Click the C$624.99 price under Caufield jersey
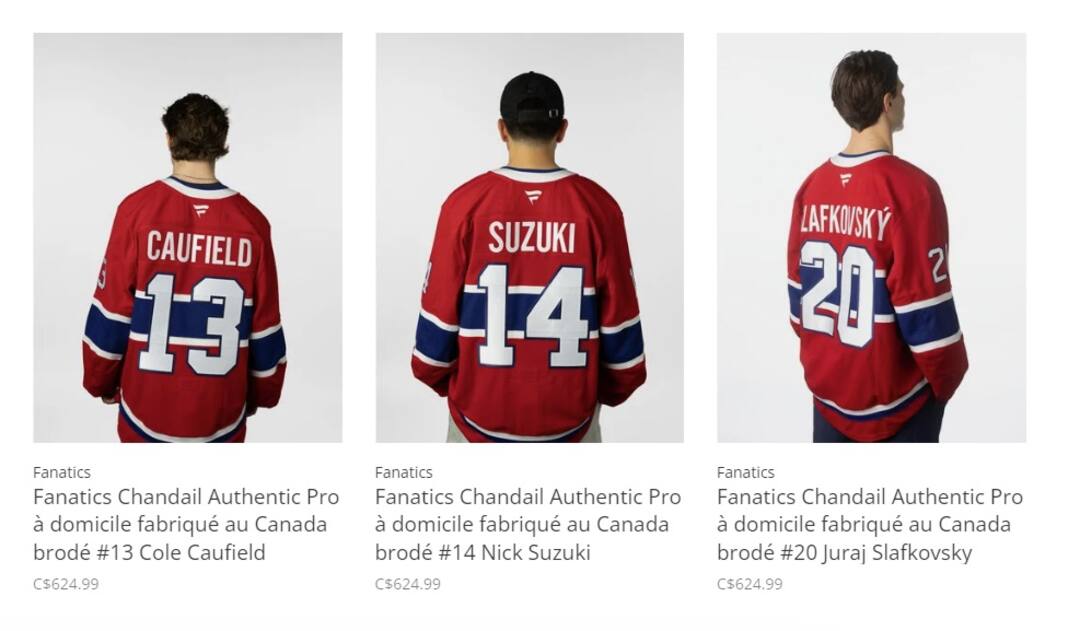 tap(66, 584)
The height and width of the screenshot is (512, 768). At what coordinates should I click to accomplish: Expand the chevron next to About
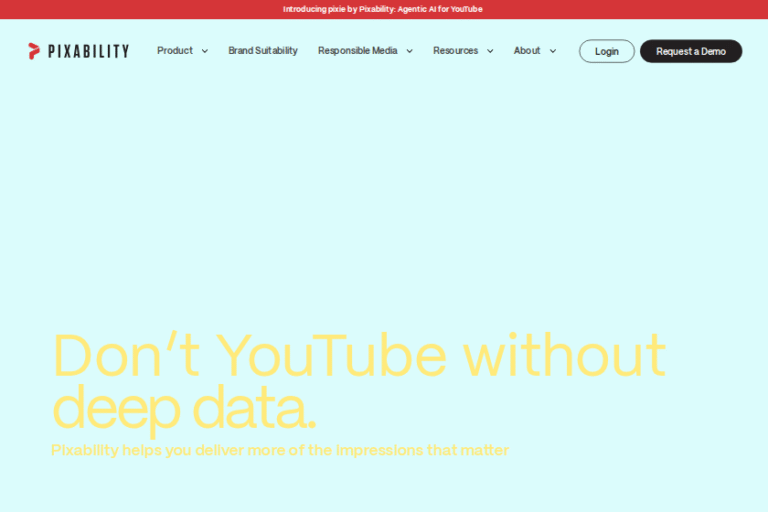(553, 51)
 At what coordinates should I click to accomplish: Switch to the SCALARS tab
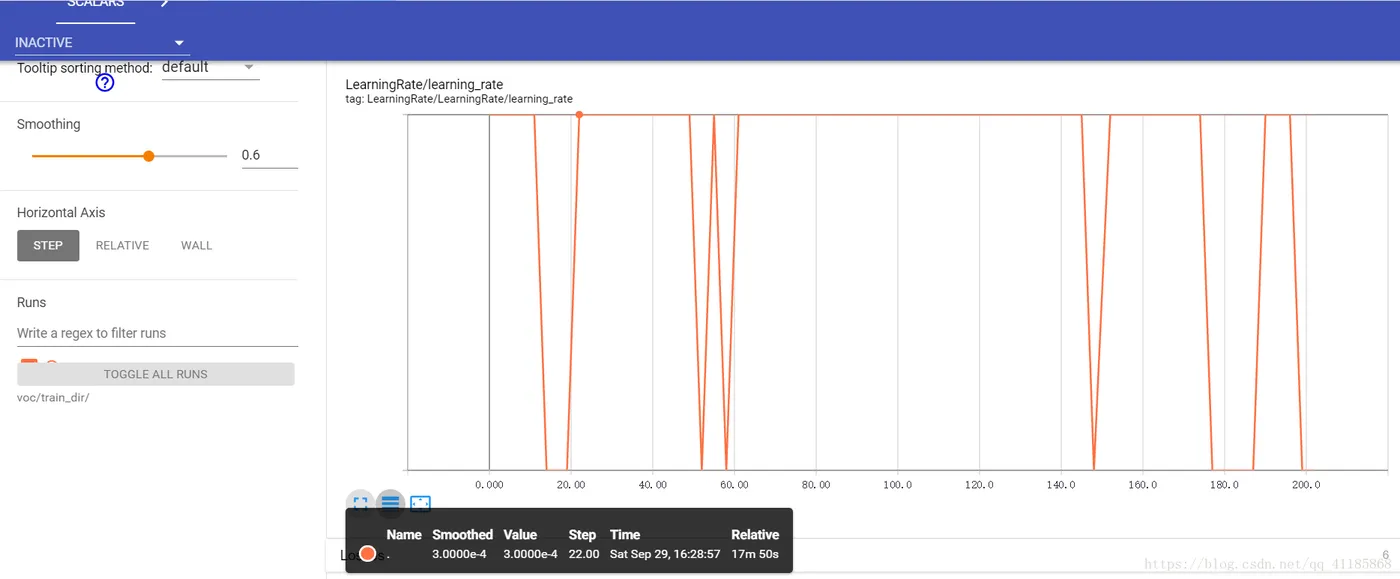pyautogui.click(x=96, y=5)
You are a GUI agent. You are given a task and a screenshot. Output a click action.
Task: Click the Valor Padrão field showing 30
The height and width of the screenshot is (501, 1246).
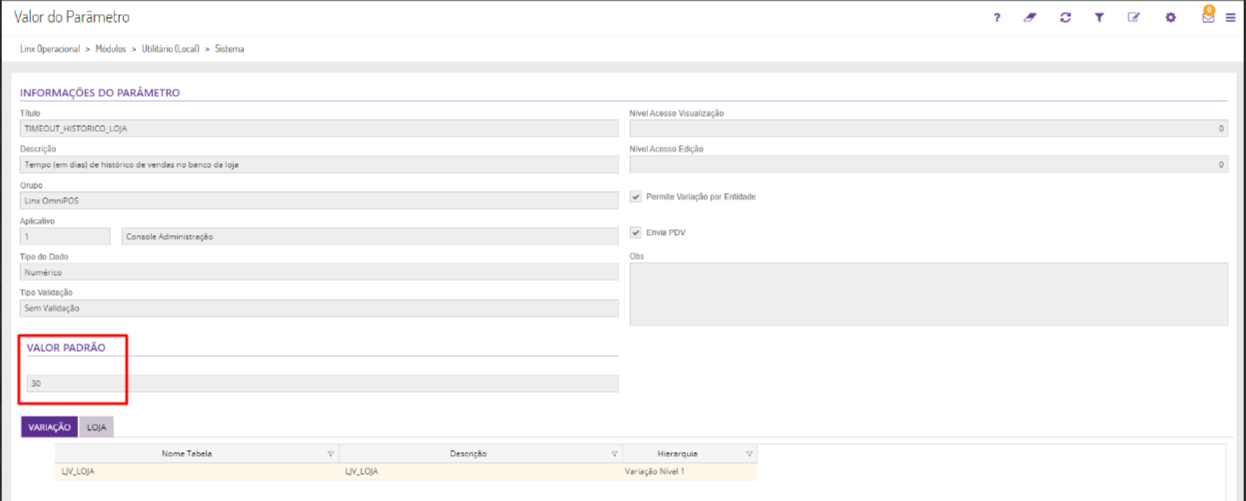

——

EXERCISE REQUIREMENTS
Output the complete listing exactly. Pictures stay out.

SOLUTION TO THIS EXERCISE
Click the C$624.99 price under Caufield jersey
 tap(66, 584)
The height and width of the screenshot is (512, 768). At what coordinates should I click to accomplish: Expand the chevron next to About
(553, 51)
 At what coordinates should I click to accomplish: Switch to the SCALARS tab
pyautogui.click(x=96, y=5)
You are a GUI agent. You are given a task and a screenshot. Output a click action.
Task: Click the Valor Padrão field showing 30
The height and width of the screenshot is (501, 1246).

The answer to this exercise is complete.